Extracted entries: Begin
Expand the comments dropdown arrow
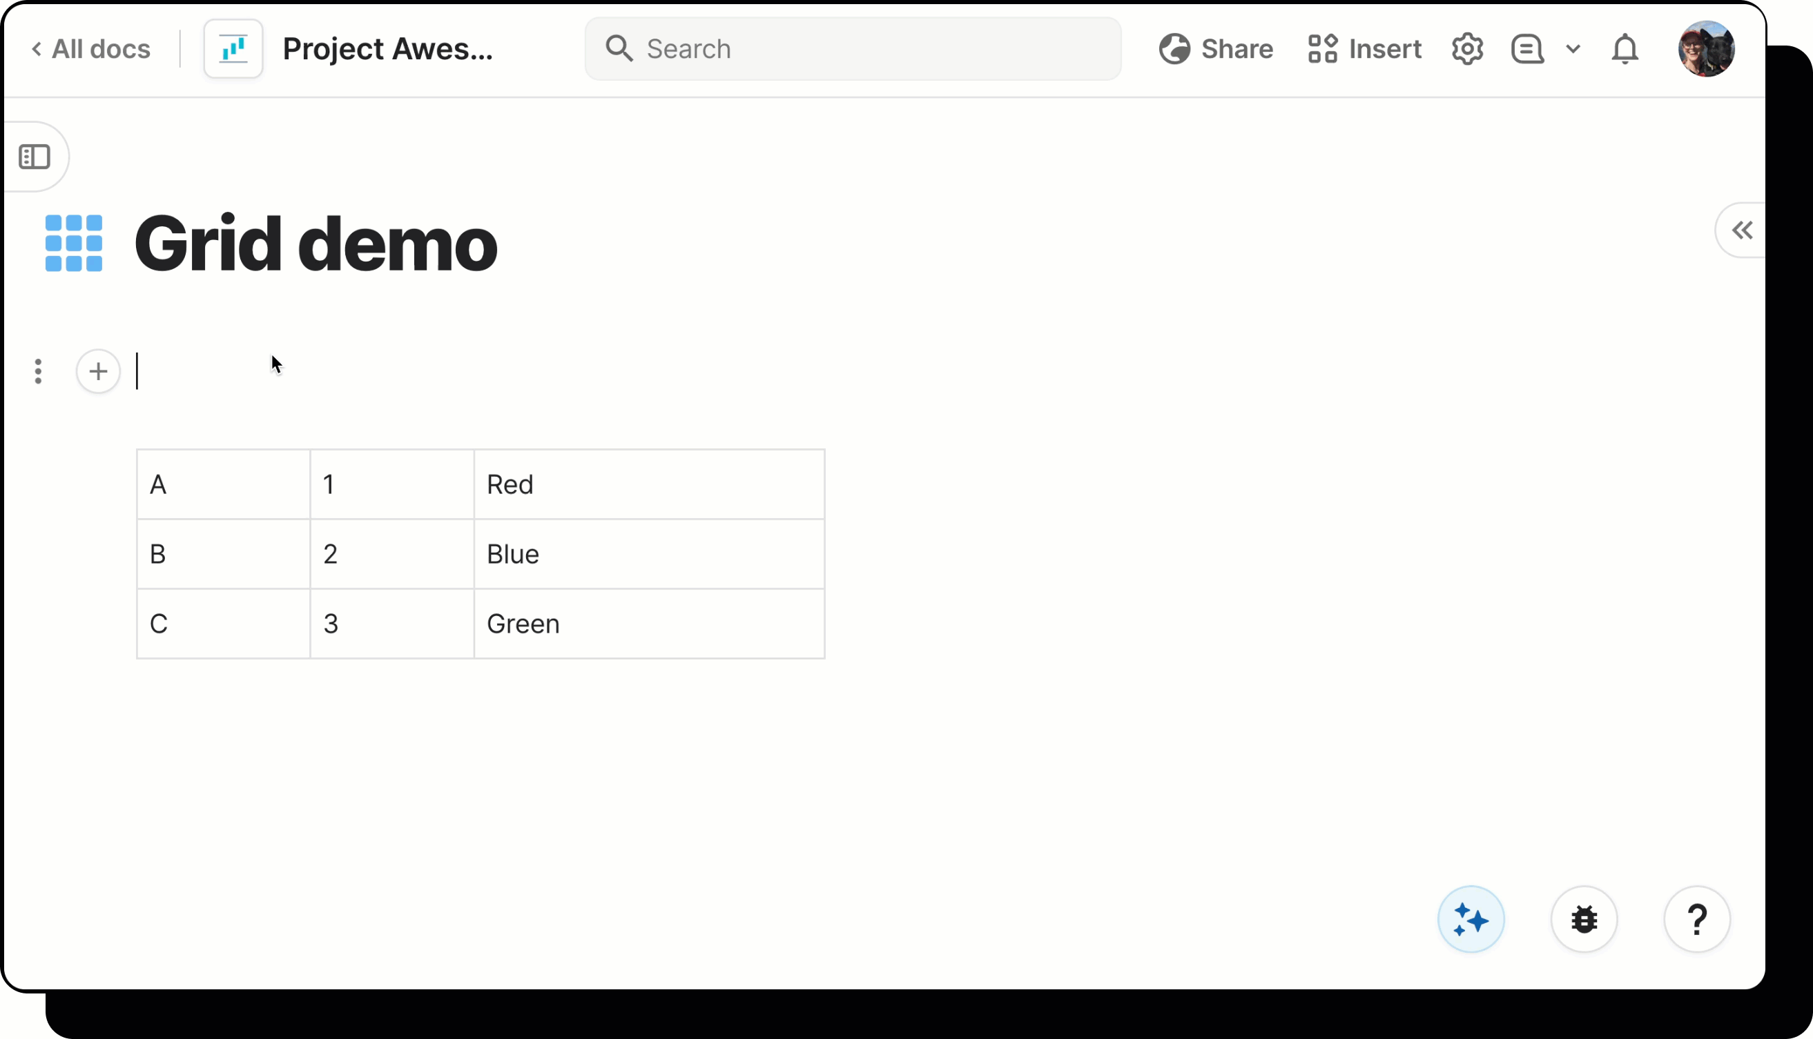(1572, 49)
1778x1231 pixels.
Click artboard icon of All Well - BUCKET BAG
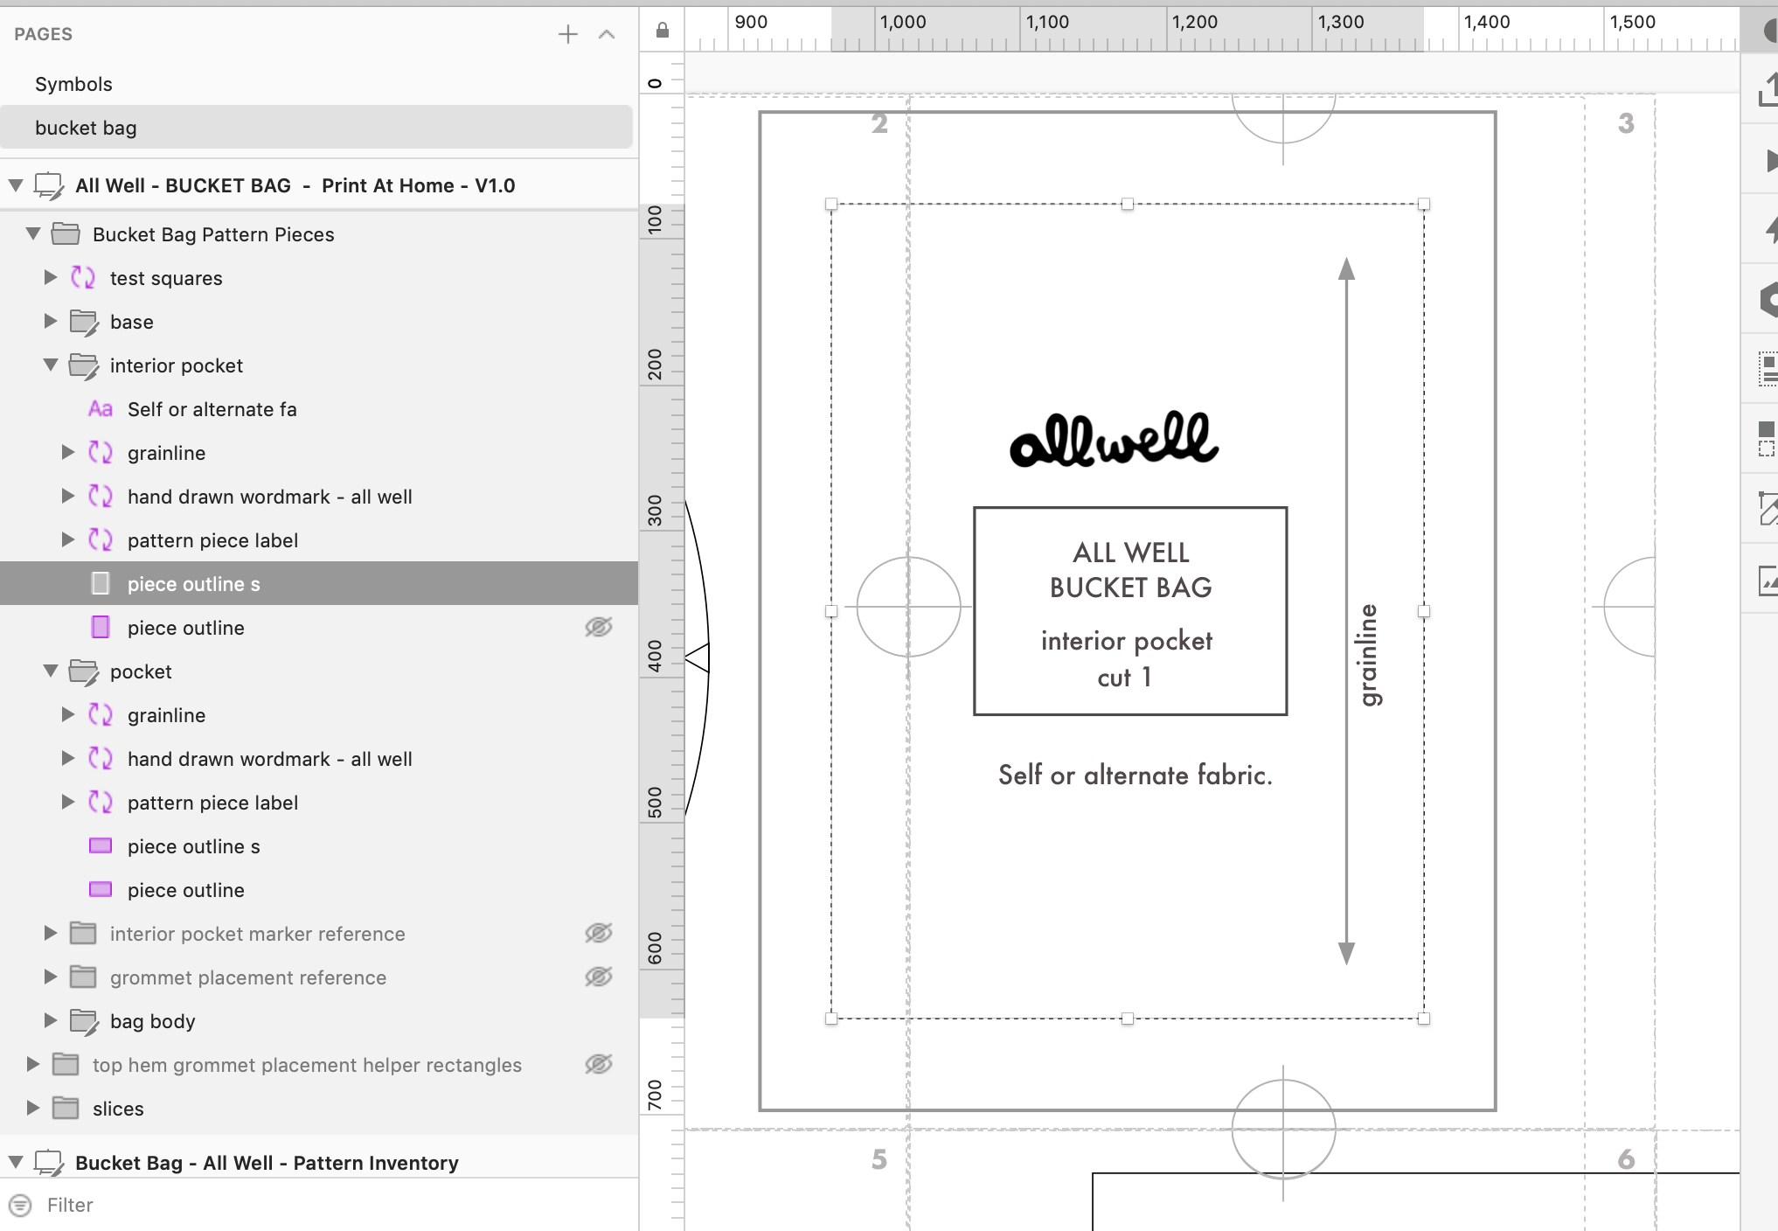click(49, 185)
Extracted entries: End
Repeat the data above in full and exactly. Omit every image.

Expand the comments dropdown arrow
(1572, 49)
1778x1231 pixels.
Click artboard icon of All Well - BUCKET BAG
click(49, 185)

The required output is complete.